Jessie returned with Hurley’s soup, a slice of garlic toast, and a basket of crackers. “You’ll like this, Sheriff,” she said.
“Thanks, Jessie.”
She smiled, then left them alone.
Hurley said, “So, we’re back to, uh ... nothing.”
George shrugged. “I just calls ‘em like I sees ‘em, boss.”
Hurley sighed. “I got a fucking serial rapist going around—he struck again last night, by the way—and I got an I don’t know what going around slicing people up.”
“Sucks to be you.”
“People are going to start to catch on that something’s up,” Hurley said. “I’m going to get questions from the press—what am I saying, I’m already getting questions from the press. Dooley called from the Herald. Said, ‘What’s going on, Ferrell? Do we have some kind of psycho on the loose?’ I laughed and joked around a little, then told him when I knew something, I’d let him know. But one more body shows up like that and they’re going to be circling me like vultures over a slaughterhouse. Not just the papers, either, but every television station within a hundred miles, maybe those hyperactive cable networks if my
luck is really bad.”
He tasted his soup, but suddenly he wasn’t very hungry anymore. A few minutes ago, his stomach had been growling—but that was before he’d started thinking about his situation. The soup was good, he just didn’t feel like eating it anymore.
Frowning, Hurley said, “What am I doing here?”
“Having a late lunch.”
“I’m not hungry. And I’ve got things to do. Maybe I should make some calls, see if there’ve been any circuses or animal shows in any of the surrounding area. Does Eureka have a zoo?”
“I don’t know.”
“Maybe some big animal got loose. A bear. I figured it’d be a bear the lab came up with, something like that.”
“Well, a bear could easily do that much damage, like I said. I talked to a couple people, though, and there hasn’t been a bear sighting near town in a lot of decades. But if it were a bear, that would be bear fur, don’t you think?”
“I’m not going to rule it out. Look, I’ve got to get back to the station. I don’t feel right sitting here now. Too much going on.” Hurley scooted out of the booth.

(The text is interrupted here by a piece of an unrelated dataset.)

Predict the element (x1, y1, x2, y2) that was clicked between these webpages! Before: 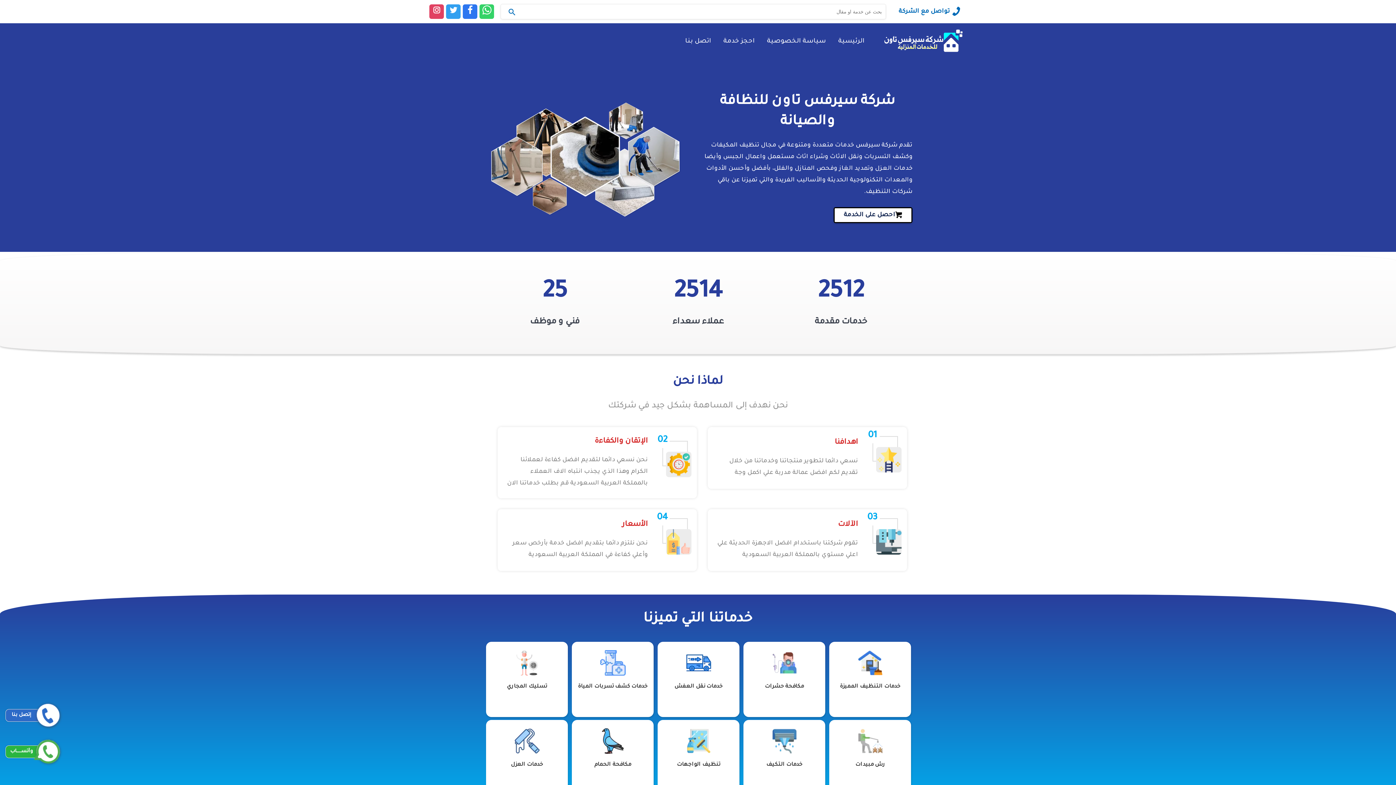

“See you later,” George called.
Still frowning, Hurley said, “Yeah,” as he left the restaurant and got back into his SUV. He drove back to the station wearing a deep frown.
24
Screams and Bloodshed
Hugh was tired when he got home from work. He’d shown houses all day in the rain to a newlywed couple from Los Angeles looking for a nice place to raise their kids. It was all they talked about all day, the kids they were going to have. The kids themselves couldn’t have been more annoying than their eager parents-to-be. And nothing was good enough. No matter how much they liked a house initially, it just wasn’t right for them. By the end of the day, he was sick of them both, and he was happy to go home.